# Internet Puzzle



## Anonymous (Nov 10, 2000)

Have found the internet puzzle that I mentioned earlier, the link is:-

http://www.puzzleadventure.com/puzzle_adventure1/xdpd3nio.html

Have fun !

Chris


----------



## phoenix (May 9, 2005)

Password not working for me...

any hints gratefully received!

Phoenix Lyn


----------



## Anonymous (Nov 10, 2000)

Try this one:

98g1x51mhf7kape4



Just copy and paste it 

Hope it works

Chris


----------



## Motorhomersimpson (May 9, 2005)

Hi Chris,

There seems to be a problem with the password, I have managed to get into the puzzle but it took some doing, is that part of the challenge. :lol:

If it helps this link wil take you straight into the first level.

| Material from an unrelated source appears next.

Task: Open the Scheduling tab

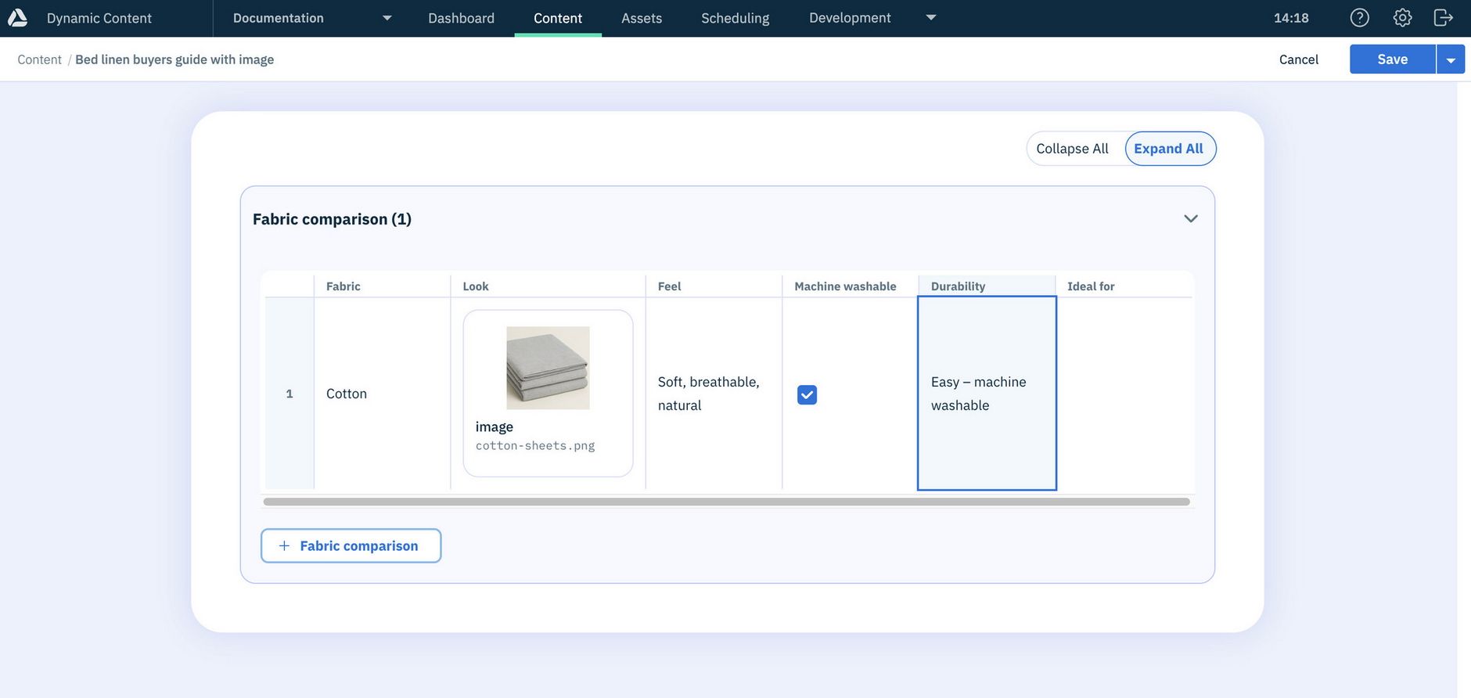Action: [x=735, y=18]
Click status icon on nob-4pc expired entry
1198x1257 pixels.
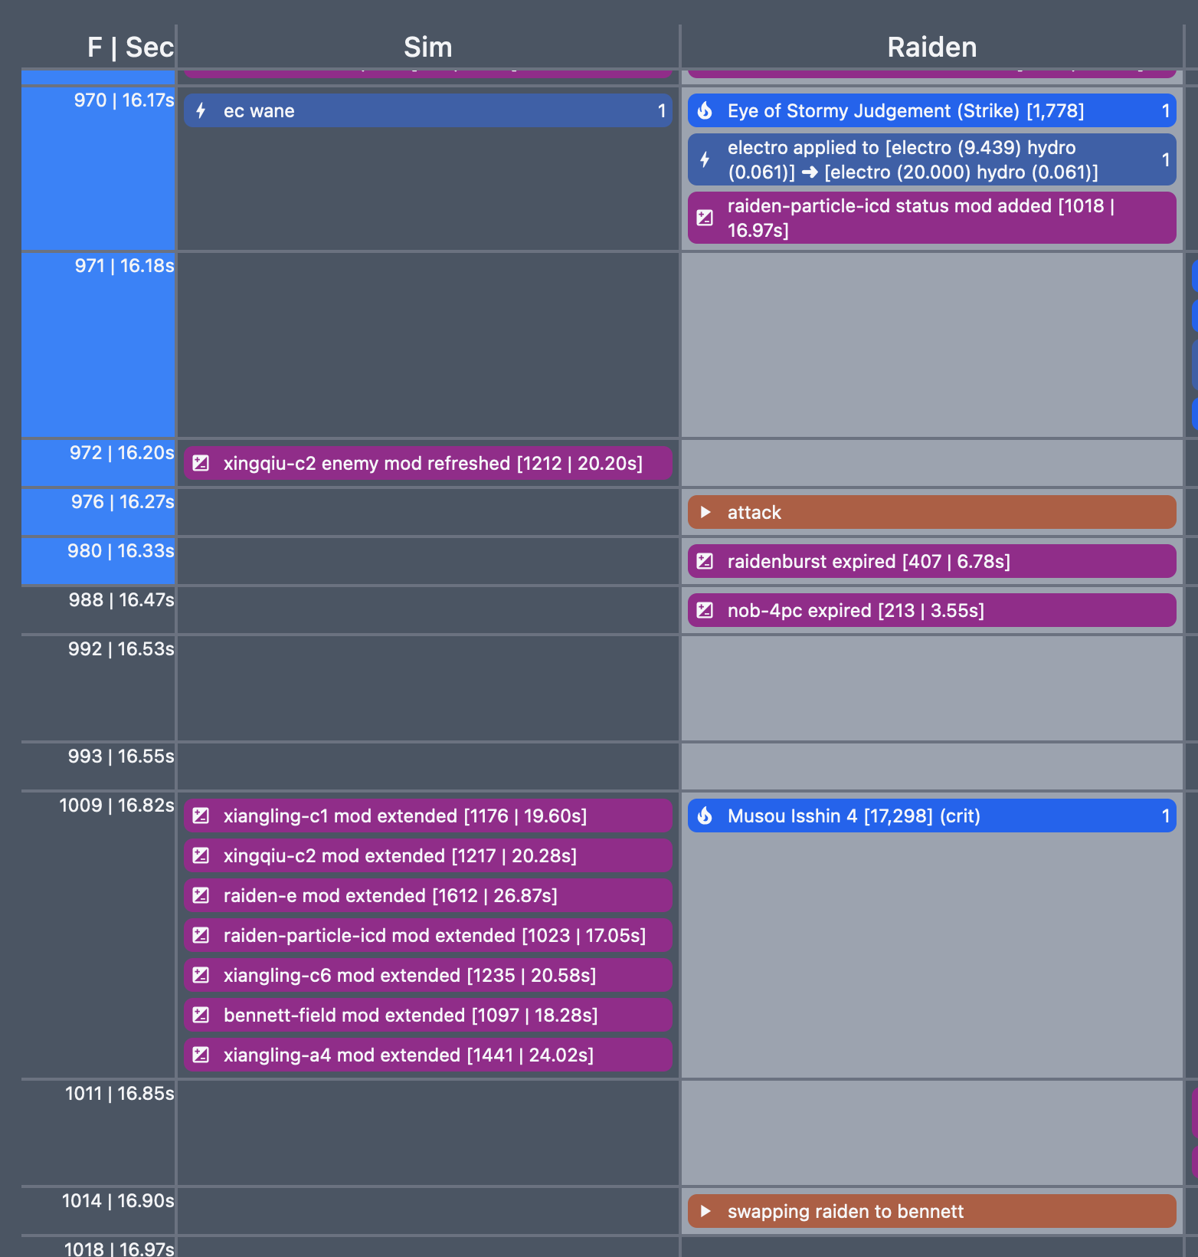point(705,611)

http://www.puzzleadventure.com/puzzle_adventure1/xdpd3nio.html

MHS...Rob


----------



## Anonymous (Nov 10, 2000)

Thanks for that Rob,
I tried out the link and password before posting and it seemed to work ok. Think its better the way you have done it, people can get straight in now

Cheers
Chris


----------



## Motorhomersimpson (May 9, 2005)

Hi Chris,

Thanks a lot :lol: :lol: , now you have put this up I can't get on the computer, my wife has taken over it doing your puzzle.

Seriously though, it's great fun, anyone thinking of doing it, you do not need any computer skills, it is just puzzle solving.

Chris, you may want to edit your first post and change the link to the one I put up, just in case people are having trouble entering.

MHS....Rob


----------



## Anonymous (Nov 10, 2000)

Have done that Rob, good thinking - that must be why you are doing better than me !! :roll: 

Chris


----------



## 88741 (May 9, 2005)

Thanks for the pm MHS and thanks to the oggies for posting this, got the old brain really going now :?


----------



## 89146 (May 15, 2005)

Thanks Rob for drawing this (easier???? I don't think so!) puzzle to my attention.
As usual I have given up on level 1 :? back to the Sun crossword I think!
Must have the wrong sort of brain  

Gill
MSc (nearly), ACMA


----------



## Motorhomersimpson (May 9, 2005)

Hi Helen, your welcome.  

Hi Gill, come on now, you have letters after your name, you can't be as dumb as your making out. :wink: 

As for me, I'm through to level 1 :lol: differculty level 4, not so easy for me I think. :? 

MHS...Rob


----------